The only thing I would suggest is a PAUSE before the HI2CSETUP but, as it's set its address within 200us of power up, I wouldn't have thought that would be necessary.

The datasheet is so verbose that it's hard to tell what it's saying without studying it, but my reading of it is that it's basically standard I2C; what you have should work. Just that reads and writes have to be done in one block. Never write more than 4 bytes and one doesn't have to have read the other bytes to be able to rewrite those. Writing the two bytes to initialise, reading just the first four data bytes as done should be fine.

There's an oddity in the C code of post #6 in that it uses a device address of $1F ( $1E as it would be when used in a PICAXE HI2CSETUP command ). Fair enough if SDA is low at turn on ( though I would have expected $3F ), but if it were $1F then writing $05 to MOD1 should move its device address to $3F ( $3E for PICAXE ).

That code however continues to use $1F as the device address. Also $1F is a read address in the C code, but is being used for the write. It's hard to figure out what that C code is actually doing. It could be the initialisation has no effect, but that doesn't explain how the chip would be taken out of power-down mode allowing measured results to be read.

It might be the code doesn't actually work. It would be worth trying to find other example code which is clearer or more decipherable. Something which uses device address $BC/$BD would be more useful than anything using $1E/$1F or $3E/$3F.

Extracted records:

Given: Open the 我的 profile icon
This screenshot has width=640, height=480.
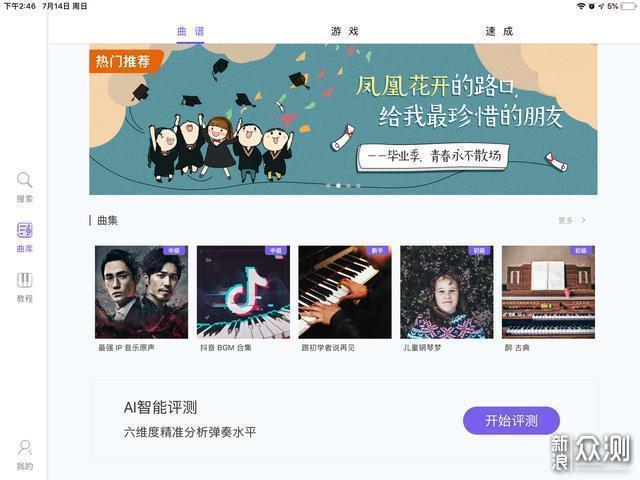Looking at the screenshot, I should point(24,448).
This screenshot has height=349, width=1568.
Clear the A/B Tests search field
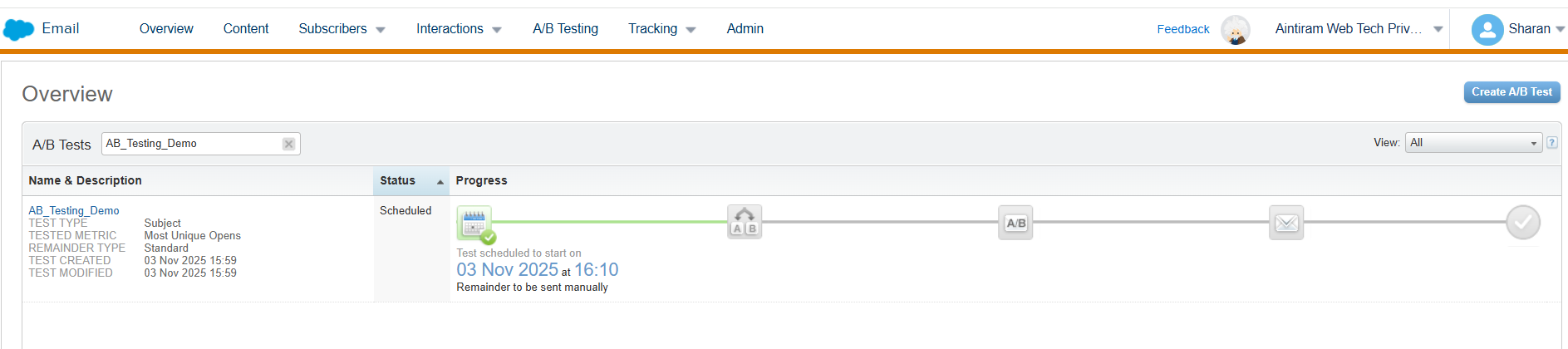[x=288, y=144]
* * *
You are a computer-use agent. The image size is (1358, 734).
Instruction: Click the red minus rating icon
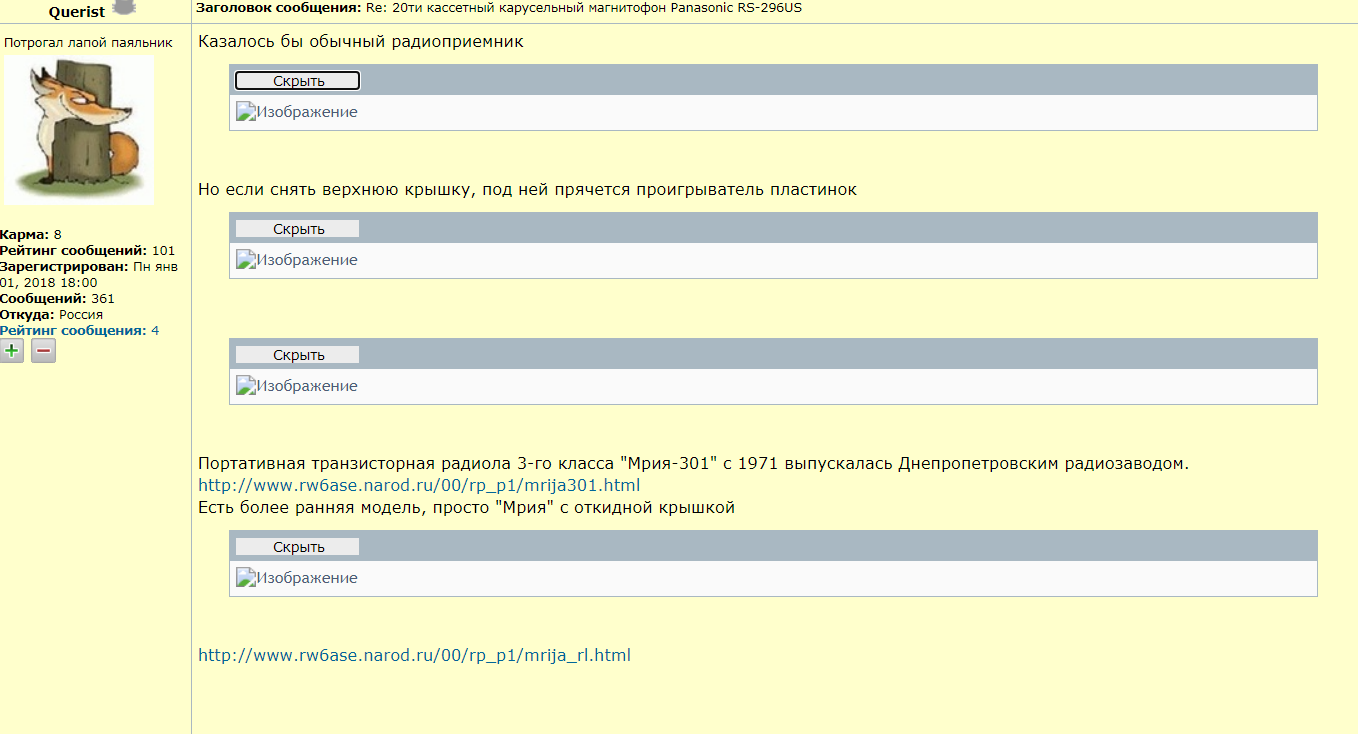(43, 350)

Exercises to complete:
(1) Copy the records word for word, everything from the line containing "Given: Open the 我的 profile icon" down to the line containing "[x=288, y=144]", both of those lines included, and leave the pictures out.
(2) Continue the forum post about the I2C device addresses from the point where it stops.

Outputs in order:
(1)
Given: Open the 我的 profile icon
This screenshot has width=640, height=480.
Looking at the screenshot, I should point(24,448).
This screenshot has height=349, width=1568.
Clear the A/B Tests search field
[x=288, y=144]

(2)
However it could be pointing to some oddity that writes are done to a read address and this is why the initialisation isn't working for the PICAXE; it's a recognised address, hence the initial ACK, but not actually writing, not taking it out of power-down, not enabling valid reads to be done.

That could explain what looks to be a repeated start in the C code for reading. If so that might only be resolved by bit-banging the I2C.

I'd be looking for additional example code at his point.

Also take a look at the INT output. If you are enabling it then that would give an indication to show if it's ever initialised, ever sampling, ever getting a result.
 
Last edited:

edmunds

Senior Member
Thank you Alan and Hippy for taking a look.

Alan - no, its all 255.

Hippy - I thought about looking for the INT pulse, but two things put me off - INT is also an SCL line (and only while answering this do I understand how to work with it :)), but even more so by INT pulse being just 1.5us, which sounds very short. No brainpower to attempt to detect that right now, but will try in a few days when I'm back from a road trip. I also found this github library, which contains ARM or Arduino code with a lot more comments and much better structure (IMHO) than what I linked to earlier. Again, no brainpower to dig it now, but soonish :).


Regards,

Edmunds
 

edmunds

Senior Member
Ok, I'm now looking into this again. One interesting thing I can find is the parity bit that Alan has mentioned earlier. How do I "calculate" if the sum of "all 32 bits of write registers is odd"? And do I understand correctly, this bit is used to force it odd? I.e. it would have to be set for even sum of all the other bits or clear for odd?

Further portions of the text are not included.